Life Marks () is a 2003 Spanish drama film directed by Enrique Urbizu, written by Urbizu and Michel Gaztambide and starring José Coronado, Juan Sanz and Zay Nuba.

Plot
Fito and his wife Juana live in the suburbs of Madrid. He drives a truck for a living and has a gambling problem. Daily, he loses money playing poker. One day, his older brother, Pedro who had spent his last years living in London comes back to his homeland and visits Fito's family. This visit will change the life of every single member of the family.

Cast

Production 
The film was produced by Tornasol Films and Iberrota Films with the participation of TVE,  and EITB. Footage was shot in Madrid, specifically in the districts of Fuencarral-El Pardo and Barajas.

Release 
Distributed by Alta Films, the film was theatrically released on 9 May 2003.

### DATASET SECTION
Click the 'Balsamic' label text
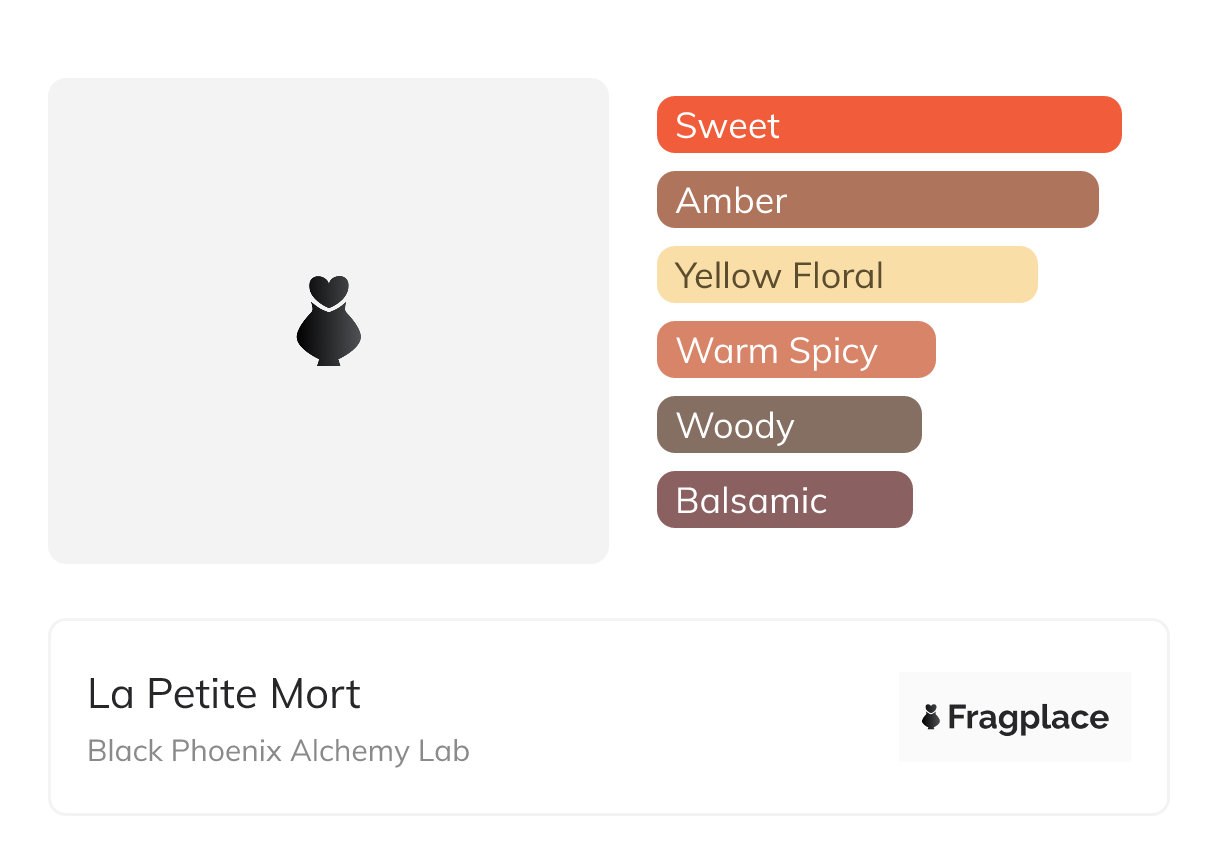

### WORK TO DO
1) According to the article on Life Marks, in which Madrid districts was the film shot?
2) From the article on Life Marks, print the passage that opens with "Life Marks ()" and closes with "Pardo and Barajas.".

### RESPONSES IN ORDER
1) Fuencarral-El Pardo and Barajas.

2)
Life Marks () is a 2003 Spanish drama film directed by Enrique Urbizu, written by Urbizu and Michel Gaztambide and starring José Coronado, Juan Sanz and Zay Nuba.

Plot
Fito and his wife Juana live in the suburbs of Madrid. He drives a truck for a living and has a gambling problem. Daily, he loses money playing poker. One day, his older brother, Pedro who had spent his last years living in London comes back to his homeland and visits Fito's family. This visit will change the life of every single member of the family.

Cast

Production 
The film was produced by Tornasol Films and Iberrota Films with the participation of TVE,  and EITB. Footage was shot in Madrid, specifically in the districts of Fuencarral-El Pardo and Barajas.